## Material shown

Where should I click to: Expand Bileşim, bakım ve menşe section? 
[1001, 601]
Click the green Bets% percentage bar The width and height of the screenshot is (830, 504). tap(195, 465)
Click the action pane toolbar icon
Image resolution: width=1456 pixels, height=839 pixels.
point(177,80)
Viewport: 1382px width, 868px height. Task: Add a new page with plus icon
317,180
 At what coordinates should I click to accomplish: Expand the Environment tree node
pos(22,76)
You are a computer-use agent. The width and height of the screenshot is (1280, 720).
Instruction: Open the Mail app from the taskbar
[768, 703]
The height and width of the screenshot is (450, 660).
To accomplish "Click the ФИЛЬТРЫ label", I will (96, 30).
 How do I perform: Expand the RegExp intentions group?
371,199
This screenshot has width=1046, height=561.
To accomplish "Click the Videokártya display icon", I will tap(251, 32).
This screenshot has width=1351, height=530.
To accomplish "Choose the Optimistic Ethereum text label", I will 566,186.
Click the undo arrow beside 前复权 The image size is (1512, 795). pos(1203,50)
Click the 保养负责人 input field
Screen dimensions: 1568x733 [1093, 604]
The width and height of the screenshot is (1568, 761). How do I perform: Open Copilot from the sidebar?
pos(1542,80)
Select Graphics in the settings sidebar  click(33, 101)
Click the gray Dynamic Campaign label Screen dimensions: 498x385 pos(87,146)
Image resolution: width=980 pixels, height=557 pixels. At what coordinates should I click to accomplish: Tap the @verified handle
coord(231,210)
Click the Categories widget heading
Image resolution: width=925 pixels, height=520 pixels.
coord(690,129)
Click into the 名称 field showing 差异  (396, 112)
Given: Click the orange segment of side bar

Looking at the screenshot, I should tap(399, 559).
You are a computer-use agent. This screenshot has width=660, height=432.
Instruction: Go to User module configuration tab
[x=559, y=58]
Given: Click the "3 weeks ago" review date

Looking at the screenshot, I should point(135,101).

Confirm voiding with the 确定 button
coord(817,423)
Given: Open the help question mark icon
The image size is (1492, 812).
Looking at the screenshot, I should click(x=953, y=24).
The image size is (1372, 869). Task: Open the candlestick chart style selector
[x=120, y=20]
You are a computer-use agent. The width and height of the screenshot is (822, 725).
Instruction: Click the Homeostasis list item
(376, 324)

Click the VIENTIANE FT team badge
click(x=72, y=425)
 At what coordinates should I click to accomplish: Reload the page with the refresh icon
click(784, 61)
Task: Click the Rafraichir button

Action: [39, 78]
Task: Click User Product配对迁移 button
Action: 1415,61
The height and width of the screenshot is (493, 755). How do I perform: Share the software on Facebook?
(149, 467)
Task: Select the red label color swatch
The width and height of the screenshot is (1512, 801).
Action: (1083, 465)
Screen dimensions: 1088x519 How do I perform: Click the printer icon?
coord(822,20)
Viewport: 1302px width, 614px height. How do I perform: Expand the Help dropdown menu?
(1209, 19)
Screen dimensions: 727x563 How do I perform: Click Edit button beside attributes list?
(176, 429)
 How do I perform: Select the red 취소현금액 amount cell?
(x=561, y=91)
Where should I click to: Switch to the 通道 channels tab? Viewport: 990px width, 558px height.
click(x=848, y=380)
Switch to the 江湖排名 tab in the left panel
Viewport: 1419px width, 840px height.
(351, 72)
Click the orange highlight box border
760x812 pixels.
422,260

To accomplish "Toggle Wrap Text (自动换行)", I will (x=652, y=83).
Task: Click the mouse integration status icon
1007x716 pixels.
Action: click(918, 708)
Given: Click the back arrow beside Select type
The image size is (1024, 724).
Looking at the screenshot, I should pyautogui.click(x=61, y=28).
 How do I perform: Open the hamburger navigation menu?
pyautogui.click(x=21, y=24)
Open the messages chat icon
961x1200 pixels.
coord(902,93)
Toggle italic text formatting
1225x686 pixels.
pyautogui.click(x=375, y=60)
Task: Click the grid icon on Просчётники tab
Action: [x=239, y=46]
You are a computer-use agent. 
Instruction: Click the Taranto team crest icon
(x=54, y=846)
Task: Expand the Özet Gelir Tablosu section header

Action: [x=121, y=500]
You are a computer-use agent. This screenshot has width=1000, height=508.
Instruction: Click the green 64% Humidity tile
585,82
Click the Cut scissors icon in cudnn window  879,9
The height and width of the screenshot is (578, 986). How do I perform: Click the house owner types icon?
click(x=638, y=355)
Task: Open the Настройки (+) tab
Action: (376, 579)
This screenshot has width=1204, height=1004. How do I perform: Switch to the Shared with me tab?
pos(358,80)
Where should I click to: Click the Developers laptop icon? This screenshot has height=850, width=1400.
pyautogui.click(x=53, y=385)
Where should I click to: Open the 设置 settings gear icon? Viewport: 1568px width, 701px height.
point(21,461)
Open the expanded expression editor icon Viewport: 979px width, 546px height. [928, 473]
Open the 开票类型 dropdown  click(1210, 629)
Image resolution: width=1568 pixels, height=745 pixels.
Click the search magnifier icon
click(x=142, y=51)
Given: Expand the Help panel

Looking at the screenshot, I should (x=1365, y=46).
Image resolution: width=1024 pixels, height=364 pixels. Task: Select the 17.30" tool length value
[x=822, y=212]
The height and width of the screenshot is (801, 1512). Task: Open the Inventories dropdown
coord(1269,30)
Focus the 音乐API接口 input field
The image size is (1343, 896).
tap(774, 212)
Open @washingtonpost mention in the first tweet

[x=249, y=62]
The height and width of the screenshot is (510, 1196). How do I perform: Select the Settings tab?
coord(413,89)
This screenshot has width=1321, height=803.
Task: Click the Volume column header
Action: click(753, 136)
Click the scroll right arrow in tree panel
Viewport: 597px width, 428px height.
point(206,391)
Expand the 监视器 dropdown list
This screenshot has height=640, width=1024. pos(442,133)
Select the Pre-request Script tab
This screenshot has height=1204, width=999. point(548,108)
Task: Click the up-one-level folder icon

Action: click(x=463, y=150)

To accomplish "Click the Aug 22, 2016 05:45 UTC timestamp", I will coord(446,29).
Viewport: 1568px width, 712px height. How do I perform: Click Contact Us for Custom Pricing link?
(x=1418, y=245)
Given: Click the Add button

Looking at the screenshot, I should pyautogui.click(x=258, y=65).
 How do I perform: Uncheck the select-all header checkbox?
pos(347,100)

## Problem
Revise the listing above so that each "coordinates" reads "screen position" instead, with every other line left as it is.

## Answer
Where should I click to: Expand Bileşim, bakım ve menşe section? 
[1001, 601]
Click the green Bets% percentage bar The width and height of the screenshot is (830, 504). tap(195, 465)
Click the action pane toolbar icon
Image resolution: width=1456 pixels, height=839 pixels.
point(177,80)
Viewport: 1382px width, 868px height. Task: Add a new page with plus icon
317,180
 At what screen position should I click to accomplish: Expand the Environment tree node
pos(22,76)
You are a computer-use agent. The width and height of the screenshot is (1280, 720).
Instruction: Open the Mail app from the taskbar
[768, 703]
The height and width of the screenshot is (450, 660).
To accomplish "Click the ФИЛЬТРЫ label", I will (96, 30).
 How do I perform: Expand the RegExp intentions group?
371,199
This screenshot has width=1046, height=561.
To accomplish "Click the Videokártya display icon", I will tap(251, 32).
This screenshot has width=1351, height=530.
To accomplish "Choose the Optimistic Ethereum text label", I will 566,186.
Click the undo arrow beside 前复权 The image size is (1512, 795). pos(1203,50)
Click the 保养负责人 input field
Screen dimensions: 1568x733 [1093, 604]
The width and height of the screenshot is (1568, 761). How do I perform: Open Copilot from the sidebar?
pos(1542,80)
Select Graphics in the settings sidebar  click(33, 101)
Click the gray Dynamic Campaign label Screen dimensions: 498x385 pos(87,146)
Image resolution: width=980 pixels, height=557 pixels. At what screen position should I click to accomplish: Tap the @verified handle
coord(231,210)
Click the Categories widget heading
Image resolution: width=925 pixels, height=520 pixels.
coord(690,129)
Click into the 名称 field showing 差异  (396, 112)
Given: Click the orange segment of side bar

Looking at the screenshot, I should tap(399, 559).
You are a computer-use agent. This screenshot has width=660, height=432.
Instruction: Go to User module configuration tab
[x=559, y=58]
Given: Click the "3 weeks ago" review date

Looking at the screenshot, I should point(135,101).

Confirm voiding with the 确定 button
coord(817,423)
Given: Open the help question mark icon
The image size is (1492, 812).
Looking at the screenshot, I should click(x=953, y=24).
The image size is (1372, 869). Task: Open the candlestick chart style selector
[x=120, y=20]
You are a computer-use agent. The width and height of the screenshot is (822, 725).
Instruction: Click the Homeostasis list item
(376, 324)

Click the VIENTIANE FT team badge
click(x=72, y=425)
 At what screen position should I click to accomplish: Reload the page with the refresh icon
click(784, 61)
Task: Click the Rafraichir button

Action: [39, 78]
Task: Click User Product配对迁移 button
Action: 1415,61
The height and width of the screenshot is (493, 755). How do I perform: Share the software on Facebook?
(149, 467)
Task: Select the red label color swatch
The width and height of the screenshot is (1512, 801).
Action: (1083, 465)
Screen dimensions: 1088x519 How do I perform: Click the printer icon?
coord(822,20)
Viewport: 1302px width, 614px height. How do I perform: Expand the Help dropdown menu?
(1209, 19)
Screen dimensions: 727x563 How do I perform: Click Edit button beside attributes list?
(176, 429)
 How do I perform: Select the red 취소현금액 amount cell?
(x=561, y=91)
Where should I click to: Switch to the 通道 channels tab? Viewport: 990px width, 558px height.
click(x=848, y=380)
Switch to the 江湖排名 tab in the left panel
Viewport: 1419px width, 840px height.
(351, 72)
Click the orange highlight box border
760x812 pixels.
422,260

To accomplish "Toggle Wrap Text (自动换行)", I will (x=652, y=83).
Task: Click the mouse integration status icon
1007x716 pixels.
Action: click(918, 708)
Given: Click the back arrow beside Select type
The image size is (1024, 724).
Looking at the screenshot, I should pyautogui.click(x=61, y=28).
 How do I perform: Open the hamburger navigation menu?
pyautogui.click(x=21, y=24)
Open the messages chat icon
961x1200 pixels.
coord(902,93)
Toggle italic text formatting
1225x686 pixels.
pyautogui.click(x=375, y=60)
Task: Click the grid icon on Просчётники tab
Action: [x=239, y=46]
You are a computer-use agent. 
Instruction: Click the Taranto team crest icon
(x=54, y=846)
Task: Expand the Özet Gelir Tablosu section header

Action: [x=121, y=500]
You are a computer-use agent. This screenshot has width=1000, height=508.
Instruction: Click the green 64% Humidity tile
585,82
Click the Cut scissors icon in cudnn window  879,9
The height and width of the screenshot is (578, 986). How do I perform: Click the house owner types icon?
click(x=638, y=355)
Task: Open the Настройки (+) tab
Action: (376, 579)
This screenshot has width=1204, height=1004. How do I perform: Switch to the Shared with me tab?
pos(358,80)
Where should I click to: Click the Developers laptop icon? This screenshot has height=850, width=1400.
pyautogui.click(x=53, y=385)
Where should I click to: Open the 设置 settings gear icon? Viewport: 1568px width, 701px height.
point(21,461)
Open the expanded expression editor icon Viewport: 979px width, 546px height. [928, 473]
Open the 开票类型 dropdown  click(1210, 629)
Image resolution: width=1568 pixels, height=745 pixels.
Click the search magnifier icon
click(x=142, y=51)
Given: Expand the Help panel

Looking at the screenshot, I should (x=1365, y=46).
Image resolution: width=1024 pixels, height=364 pixels. Task: Select the 17.30" tool length value
[x=822, y=212]
The height and width of the screenshot is (801, 1512). Task: Open the Inventories dropdown
coord(1269,30)
Focus the 音乐API接口 input field
The image size is (1343, 896).
tap(774, 212)
Open @washingtonpost mention in the first tweet

[x=249, y=62]
The height and width of the screenshot is (510, 1196). How do I perform: Select the Settings tab?
coord(413,89)
This screenshot has width=1321, height=803.
Task: Click the Volume column header
Action: click(753, 136)
Click the scroll right arrow in tree panel
Viewport: 597px width, 428px height.
point(206,391)
Expand the 监视器 dropdown list
This screenshot has height=640, width=1024. pos(442,133)
Select the Pre-request Script tab
This screenshot has height=1204, width=999. point(548,108)
Task: Click the up-one-level folder icon

Action: click(x=463, y=150)

To accomplish "Click the Aug 22, 2016 05:45 UTC timestamp", I will coord(446,29).
Viewport: 1568px width, 712px height. How do I perform: Click Contact Us for Custom Pricing link?
(x=1418, y=245)
Given: Click the Add button

Looking at the screenshot, I should pyautogui.click(x=258, y=65).
 How do I perform: Uncheck the select-all header checkbox?
pos(347,100)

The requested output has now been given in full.